# Looking for mods for Audiojunkies.com



## ANT (Oct 15, 2005)

Hey Guys
Some of you may know this, some may not.
Last year I purchased Audiojunkies.com from Lukas.

I took the DIYHomeaudio.com forum and put it up on the www.audiojunkies.com website, and transfered all of the AJ users over to the new platform.
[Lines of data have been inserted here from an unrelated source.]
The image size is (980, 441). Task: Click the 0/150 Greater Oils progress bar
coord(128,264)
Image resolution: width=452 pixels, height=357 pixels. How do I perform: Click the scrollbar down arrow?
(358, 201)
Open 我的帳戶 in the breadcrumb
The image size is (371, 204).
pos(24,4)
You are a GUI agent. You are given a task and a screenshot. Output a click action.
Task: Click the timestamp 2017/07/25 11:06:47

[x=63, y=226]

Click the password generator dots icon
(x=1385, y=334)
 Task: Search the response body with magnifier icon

The forum has been pretty dead, and I really have not had to the time to do much with it.
Recently however there has been an influx of spammers.
If any of you home theater guys have some free time, and want to be a mod over at the AJ site, please say so in this thread.
Not much to do over there, but I would like to start getting things in order.

Thanks for your help!

ANT


----------



## Thunderplains (Sep 6, 2009)

Hey Ant, 

I'll help out.. Just let me know..


----------



## ANT (Oct 15, 2005)

Thunderplains said:


> Hey Ant,
> 
> I'll help out.. Just let me know..


Thank you for your interest.
Still looking for a couple more.

ANT


----------



## e30cabrio (Jun 25, 2007)

My job entails being internet, so I'd be happy to keep an eye on the forum. 

I know I am an unknown quantity here but I am very active on Acurazine & Acura World, same user name.


----------



## dman (Dec 21, 2008)

ANT, be glad to help you out. I mainstay in Home and Commercial audio, so be happy to mod over there if you want. Just let me know. I would also like to see the theater site take off. Be good for the community.


----------



## animeGhost (Feb 26, 2009)

I can help. I've worked in home audio for over 10 years.


----------



## dman (Dec 21, 2008)

???????


----------



## vmaxnc (Mar 22, 2008)

DIYMA said:


> Hey Guys
> Some of you may know this, some may not.
> Last year I purchased Audiojunkies.com from Lukas.
> 
> ...


Hello ANT,

I haven't been active in these forums, but have lurked many times, and am interested in being a mod. I was in the A/V industry for 25 years, both home and car, sales and installation. I've moved to a different industry, but still consult on residential A/V projects. I'm 43 and have some free time.

Let me know if you're interested in further discussion.

Thanks.
Norm Hansen


----------



## Joe Bonello (Mar 30, 2010)

I'm willing to help out if it's not too much work. What's involved?


----------



## ANT (Oct 15, 2005)

Thank you everyone for your interest
I will be sending out PM's soon
ANT


----------



## jasondplacetobe (Jun 15, 2009)

sorry i cant help wish i could


----------